- _Work to complete_:
**1.** Answer these questions from the article on "You on My Mind," one line each, marked (a), (b), (c):
(a) Which label released the single?
(b) Which film inspired the music video?
(c) Which album did the song lead off?
**2.** Do these statements agree with the article on "You on My Mind"? Answer each with yes or no and quote the words that decide it.
(a) The song was recorded in 1989.
(b) Paul Staveley O'Duffy both produced and co-wrote the song.
(c) The extended version runs longer than six minutes.
**3.** Could you write the next part of the article on "You on My Mind," picking up after its last sentence?

- _Source text_:
======
Single by Swing Out Sister

from the album Kaleidoscope World
- B-side: "Coney Island Man"; "Precious Words" (Earth Bound Mix);
- Released: March 1989
- Recorded: 1988
- Genre: Synth-pop; pop; easy listening;
- Length: 3:36 (Album Version) 6:32 (Extended Version)
- Label: Fontana Records
- Songwriters: Andy Connell; Corinne Drewery; Paul Staveley O'Duffy;
- Producer: Paul Staveley O'Duffy

Swing Out Sister singles chronology
| "Fooled by a Smile" (1987) | "You on My Mind" (1989) | "Waiting Game" (1989) |

= You on My Mind =

"You on My Mind" is a song by the British pop group Swing Out Sister. It was the lead-off single from the group's second album, Kaleidoscope World. It featured a more sophisticated blend of musical components.

==Music video==
The music video was strongly inspired by the 1968 cult film, The Thomas Crown Affair.
======
- _Given entries_:
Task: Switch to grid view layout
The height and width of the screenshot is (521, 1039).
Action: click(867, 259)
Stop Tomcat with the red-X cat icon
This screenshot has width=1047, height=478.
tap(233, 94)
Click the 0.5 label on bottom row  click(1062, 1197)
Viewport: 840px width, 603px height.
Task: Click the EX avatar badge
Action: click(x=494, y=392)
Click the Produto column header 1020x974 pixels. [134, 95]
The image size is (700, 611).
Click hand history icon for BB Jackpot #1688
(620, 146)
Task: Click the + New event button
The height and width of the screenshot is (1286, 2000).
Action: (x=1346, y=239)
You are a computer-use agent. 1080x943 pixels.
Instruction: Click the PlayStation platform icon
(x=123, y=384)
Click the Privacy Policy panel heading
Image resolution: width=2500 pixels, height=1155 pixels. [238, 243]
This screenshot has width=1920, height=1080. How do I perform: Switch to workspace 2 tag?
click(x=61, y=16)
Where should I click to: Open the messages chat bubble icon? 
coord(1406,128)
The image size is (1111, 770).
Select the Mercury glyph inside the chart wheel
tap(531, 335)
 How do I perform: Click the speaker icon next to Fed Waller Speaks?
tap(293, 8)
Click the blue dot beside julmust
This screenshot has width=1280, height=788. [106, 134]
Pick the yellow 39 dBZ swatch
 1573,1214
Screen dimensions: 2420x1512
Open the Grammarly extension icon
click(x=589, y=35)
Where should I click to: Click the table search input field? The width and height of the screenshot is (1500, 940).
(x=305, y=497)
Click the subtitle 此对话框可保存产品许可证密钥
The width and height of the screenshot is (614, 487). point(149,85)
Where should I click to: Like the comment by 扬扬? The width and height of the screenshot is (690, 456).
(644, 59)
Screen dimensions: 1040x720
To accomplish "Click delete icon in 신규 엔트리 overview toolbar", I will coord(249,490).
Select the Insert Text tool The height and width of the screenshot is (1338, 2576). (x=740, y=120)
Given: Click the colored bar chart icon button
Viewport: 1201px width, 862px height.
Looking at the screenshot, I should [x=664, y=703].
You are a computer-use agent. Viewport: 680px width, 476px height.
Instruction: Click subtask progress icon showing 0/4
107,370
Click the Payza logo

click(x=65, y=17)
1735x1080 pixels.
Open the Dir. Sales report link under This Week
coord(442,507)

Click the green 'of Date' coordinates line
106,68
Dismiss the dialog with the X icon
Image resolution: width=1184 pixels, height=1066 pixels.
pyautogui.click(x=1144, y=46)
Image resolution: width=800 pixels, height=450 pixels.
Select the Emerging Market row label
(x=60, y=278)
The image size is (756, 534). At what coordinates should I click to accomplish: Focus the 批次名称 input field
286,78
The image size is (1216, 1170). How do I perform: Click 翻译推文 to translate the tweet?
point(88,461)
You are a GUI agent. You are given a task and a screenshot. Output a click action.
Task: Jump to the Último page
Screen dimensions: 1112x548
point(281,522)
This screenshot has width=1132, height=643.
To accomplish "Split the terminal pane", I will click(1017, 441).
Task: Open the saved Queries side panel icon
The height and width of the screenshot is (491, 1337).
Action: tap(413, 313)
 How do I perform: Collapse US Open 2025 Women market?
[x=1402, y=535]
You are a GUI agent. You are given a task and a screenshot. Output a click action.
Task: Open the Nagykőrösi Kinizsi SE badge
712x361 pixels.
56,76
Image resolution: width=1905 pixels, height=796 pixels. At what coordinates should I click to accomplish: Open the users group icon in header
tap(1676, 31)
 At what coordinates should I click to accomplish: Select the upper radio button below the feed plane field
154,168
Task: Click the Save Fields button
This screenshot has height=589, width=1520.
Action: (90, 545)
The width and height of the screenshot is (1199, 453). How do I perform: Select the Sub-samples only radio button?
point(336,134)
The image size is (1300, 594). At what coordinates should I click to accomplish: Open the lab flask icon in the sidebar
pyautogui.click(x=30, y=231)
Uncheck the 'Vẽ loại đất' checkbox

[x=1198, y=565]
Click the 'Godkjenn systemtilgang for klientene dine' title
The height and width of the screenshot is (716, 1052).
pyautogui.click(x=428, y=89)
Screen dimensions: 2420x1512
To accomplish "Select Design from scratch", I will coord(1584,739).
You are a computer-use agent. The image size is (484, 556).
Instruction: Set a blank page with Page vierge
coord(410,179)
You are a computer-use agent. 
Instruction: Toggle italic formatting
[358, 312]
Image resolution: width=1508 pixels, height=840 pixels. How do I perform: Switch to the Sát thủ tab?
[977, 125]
======
- _Task answers_:
**1.**
(a) Fontana Records
(b) The Thomas Crown Affair, the 1968 cult film
(c) Kaleidoscope World

**2.**
(a) No: "Recorded: 1988"
(b) Yes: "Songwriters: Andy Connell; Corinne Drewery; Paul Staveley O'Duffy;" and "Producer: Paul Staveley O'Duffy"
(c) Yes: "6:32 (Extended Version)"

**3.**
==Releases==

You On My Mind (Vinyl 7") 872964-7
1. "You On My Mind" (Album Version) - (3:36)
2. "Coney Island Man" - (3:38)

You On My Mind (CD Maxi) 874 229-2
1. "You On My Mind" (Album Version) - (3:36)
2. "Coney Island Man" - (3:38)
3. "Precious Words (Earth Bound Mix) - (3:46)
4. "You On My Mind" (12" Mix) - (6:32)

You On My Mind (Vinyl 12") 872 965-1, SWING 612
1. "You On My Mind" (Extended Version) - (6:32)
2. "You On My Mind" (Alternate Version) - (3:29)
3. "Coney Island Man" - (3:38)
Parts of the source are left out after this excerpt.